Exercises
A. In the talk abstract on large deviations in deep neural networks, list each thing the numerical experiments are said to show the framework capturing.
B. From the talk abstract on large deviations in deep neural networks, reproduce the part that opens with the words containing "Wide neural networks" and closes with "beyond Gaussian limits.".

Selected passage
⟨
Wide neural networks are often described by Gaussian process limits, which capture their typical behavior at initialization and under lazy training regimes. However, these approximations fail to describe the rare but structurally significant fluctuations that govern finite-width effects, posterior concentration, and feature learning. In this talk, we present a large deviation perspective on deep neural networks that goes beyond Gaussian limits.
We first discuss recent results establishing a functional large deviation principle for fully connected networks with Gaussian initialization and Lipschitz activations, including ReLU. This provides a probabilistic description of the entire network output as a random function on compact input sets, with a rate function characterized by a recursive variational structure across layers.
We then turn to Bayesian neural networks and show how large deviation theory leads to an explicit variational characterization of the posterior over predictors. In contrast with Gaussian process theory, where the kernel is fixed, the large deviation rate function involves a joint optimization over both outputs and internal kernels, yielding a natural notion of feature learning at the functional level. Numerical experiments illustrate how this framework captures non-Gaussian effects, posterior deformation, and data-dependent kernel selection in moderately wide networks.
⟩
Data extract
⟨
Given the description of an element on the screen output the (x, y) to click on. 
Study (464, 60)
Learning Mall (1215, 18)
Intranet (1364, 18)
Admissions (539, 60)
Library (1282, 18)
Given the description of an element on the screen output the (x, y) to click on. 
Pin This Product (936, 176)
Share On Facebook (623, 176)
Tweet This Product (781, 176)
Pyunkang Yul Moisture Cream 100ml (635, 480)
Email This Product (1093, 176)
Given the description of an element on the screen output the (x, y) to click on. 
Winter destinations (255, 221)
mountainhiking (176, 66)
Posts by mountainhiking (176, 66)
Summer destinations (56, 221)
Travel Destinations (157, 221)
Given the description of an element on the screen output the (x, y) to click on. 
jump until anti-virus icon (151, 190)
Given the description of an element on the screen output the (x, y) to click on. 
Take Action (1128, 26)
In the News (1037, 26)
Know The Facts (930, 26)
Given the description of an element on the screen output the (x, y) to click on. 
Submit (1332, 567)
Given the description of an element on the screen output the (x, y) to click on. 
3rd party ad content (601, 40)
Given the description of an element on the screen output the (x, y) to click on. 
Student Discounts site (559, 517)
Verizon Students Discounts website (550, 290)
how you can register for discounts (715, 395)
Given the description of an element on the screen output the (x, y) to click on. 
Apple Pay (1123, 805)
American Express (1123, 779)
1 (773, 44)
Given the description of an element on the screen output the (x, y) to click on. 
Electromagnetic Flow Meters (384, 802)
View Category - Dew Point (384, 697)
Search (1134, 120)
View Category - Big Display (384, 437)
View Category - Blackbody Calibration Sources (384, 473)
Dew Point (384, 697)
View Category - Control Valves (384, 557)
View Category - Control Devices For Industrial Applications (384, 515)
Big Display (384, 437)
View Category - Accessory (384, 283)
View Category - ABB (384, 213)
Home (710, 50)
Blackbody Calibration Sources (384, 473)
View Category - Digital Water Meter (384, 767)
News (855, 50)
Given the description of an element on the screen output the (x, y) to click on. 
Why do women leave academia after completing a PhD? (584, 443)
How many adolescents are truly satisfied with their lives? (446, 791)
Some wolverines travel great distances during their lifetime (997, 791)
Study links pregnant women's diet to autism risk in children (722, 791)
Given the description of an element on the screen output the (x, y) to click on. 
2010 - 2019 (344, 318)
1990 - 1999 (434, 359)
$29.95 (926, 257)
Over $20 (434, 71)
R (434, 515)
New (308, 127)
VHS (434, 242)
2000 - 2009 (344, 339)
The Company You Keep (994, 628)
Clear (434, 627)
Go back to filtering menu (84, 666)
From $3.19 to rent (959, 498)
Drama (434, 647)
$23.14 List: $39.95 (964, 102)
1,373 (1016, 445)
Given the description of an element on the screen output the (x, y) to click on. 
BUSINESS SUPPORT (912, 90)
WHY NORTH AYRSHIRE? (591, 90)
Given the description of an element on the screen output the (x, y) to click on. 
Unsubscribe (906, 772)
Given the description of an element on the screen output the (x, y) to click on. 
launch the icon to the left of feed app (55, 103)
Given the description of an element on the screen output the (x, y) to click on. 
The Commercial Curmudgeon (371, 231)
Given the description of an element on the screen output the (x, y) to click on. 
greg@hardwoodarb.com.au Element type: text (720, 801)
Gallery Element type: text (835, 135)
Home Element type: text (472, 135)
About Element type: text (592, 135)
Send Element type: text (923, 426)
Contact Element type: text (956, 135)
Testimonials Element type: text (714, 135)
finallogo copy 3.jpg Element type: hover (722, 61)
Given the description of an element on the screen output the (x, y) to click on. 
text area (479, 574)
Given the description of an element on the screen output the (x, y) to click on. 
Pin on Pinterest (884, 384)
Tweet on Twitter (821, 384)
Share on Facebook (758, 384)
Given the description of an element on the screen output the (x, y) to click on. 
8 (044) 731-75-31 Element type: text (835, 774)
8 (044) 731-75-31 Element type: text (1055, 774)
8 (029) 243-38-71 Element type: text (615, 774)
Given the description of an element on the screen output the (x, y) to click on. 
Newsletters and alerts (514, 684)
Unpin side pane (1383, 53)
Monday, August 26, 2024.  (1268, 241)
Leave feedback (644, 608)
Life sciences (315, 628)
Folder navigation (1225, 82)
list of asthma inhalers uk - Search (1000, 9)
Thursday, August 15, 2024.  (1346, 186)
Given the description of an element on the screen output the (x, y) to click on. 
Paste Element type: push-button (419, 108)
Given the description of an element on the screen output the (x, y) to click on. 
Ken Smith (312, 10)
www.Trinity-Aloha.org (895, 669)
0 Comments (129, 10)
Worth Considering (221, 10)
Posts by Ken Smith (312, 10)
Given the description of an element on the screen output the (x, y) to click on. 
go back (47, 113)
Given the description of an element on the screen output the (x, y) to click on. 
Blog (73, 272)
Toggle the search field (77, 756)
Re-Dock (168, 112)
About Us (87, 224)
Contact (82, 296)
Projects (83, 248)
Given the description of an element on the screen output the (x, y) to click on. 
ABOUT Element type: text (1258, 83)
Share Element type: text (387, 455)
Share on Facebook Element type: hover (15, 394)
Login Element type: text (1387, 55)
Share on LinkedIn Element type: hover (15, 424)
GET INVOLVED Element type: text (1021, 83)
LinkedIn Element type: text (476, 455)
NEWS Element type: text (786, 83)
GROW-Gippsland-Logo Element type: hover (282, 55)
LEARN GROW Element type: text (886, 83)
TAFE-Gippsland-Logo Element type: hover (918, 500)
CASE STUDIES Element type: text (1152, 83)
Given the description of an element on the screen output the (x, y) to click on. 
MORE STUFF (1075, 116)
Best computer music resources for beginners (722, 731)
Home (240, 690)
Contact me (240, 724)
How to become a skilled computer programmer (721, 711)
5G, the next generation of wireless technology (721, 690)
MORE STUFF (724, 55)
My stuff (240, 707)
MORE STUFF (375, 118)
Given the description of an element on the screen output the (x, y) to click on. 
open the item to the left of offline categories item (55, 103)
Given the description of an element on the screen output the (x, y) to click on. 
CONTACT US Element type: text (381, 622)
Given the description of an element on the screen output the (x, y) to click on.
⟩
Results in order
A.
- non-Gaussian effects
- posterior deformation
- data-dependent kernel selection in moderately wide networks

B.
Wide neural networks are often described by Gaussian process limits, which capture their typical behavior at initialization and under lazy training regimes. However, these approximations fail to describe the rare but structurally significant fluctuations that govern finite-width effects, posterior concentration, and feature learning. In this talk, we present a large deviation perspective on deep neural networks that goes beyond Gaussian limits.